Intro to MasksI’m coming to the realization that the great majority of my darker moments stem from the feeling that I am not “seen,” and a fear that I may not ever be. And really, my biggest motivators for creativity are wrapped up in the same roots. Of course, I don’t mean literally “seen,” but that ache of believing you aren’t really understood, or valued, or deeply known. For me, there’s never been a more heart-shattering, panic-inducing feeling than knowing that I am not being received in a way that reflects my intention, or my context. I get that prickly, short-of-breath feeling just thinking about times I’ve been fundamentally, acutely, essentially misunderstood.  I can too easily recall the desperation in those moments. It’s claustrophobic. My literal nightmares are brimming with this theme. And yet again, there’s probably nothing more exciting or inspiring to me than the idea that I might be able to create something that will let *me* out . . . I think it’s one of those “human nature” things where your childhood traumas follow you into your teens, and then into your adulthood, and you just can’t stop bumping up against that same old monster. You know? You repeat the same story until you figure out how to end it differently. Or something? And I’m starting to see it everywhere. Truly, everywhere. I’ve somehow built it into every little part of my life, more or less intentionally. I think, less.

I imagine this must be the reason I’ve lately been obsessed with the concept of masks. There is such a depth around it. At the start, I imagine the stereotypical sort of masking. I think of people who use masks to conceal, to manipulate, to control, to harm. There are endless stories there. Then, just a degree away is the kind of mask that keeps the wearer well-hidden, quite invulnerable, but necessarily also keeps the wearer from trust, from rest, from intimacy. It’s not offensive, per se, but destructive nonetheless as it keeps one in, and keeps others out.

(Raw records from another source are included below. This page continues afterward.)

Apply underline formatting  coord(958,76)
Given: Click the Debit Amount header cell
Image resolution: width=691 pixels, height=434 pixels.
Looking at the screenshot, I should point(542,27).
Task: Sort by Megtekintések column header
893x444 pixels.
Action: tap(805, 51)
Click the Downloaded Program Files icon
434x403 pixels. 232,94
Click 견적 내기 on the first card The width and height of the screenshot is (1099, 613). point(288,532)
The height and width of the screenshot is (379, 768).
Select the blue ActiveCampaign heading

But can’t masks also be constructive? Can’t they also reveal? We might use a mask to show a part of ourselves that people seem to be missing—like a filter, or a magnifying glass, compelling visibility for an underexposed portion of our character.  Also constructive are masks we use to protect ourselves from those who won’t understand or accept the things we hide. Masks can focus our selves; through a sort of funnel, we can summon or channel exactly the self we need for the time, for the place.  Sometimes, a provisional mask can help us explore a self we haven’t quite nurtured. Perhaps it’s a collection of masks, alternated periodically or regularly, one-at-a-time or layered and stacked, that all together make up a full self. Or maybe, we’ve accumulated masks to help us survive a prolonged trauma, and it’s a careful peeling away that can reveal a piece of our childlike wildness, previously unexplored. Masks are earnest, sinister, brave, spineless, seductive, playful, steel-plated, and feathered. And I want all of these stories. To hear them, to tell them.

More on this to come . . .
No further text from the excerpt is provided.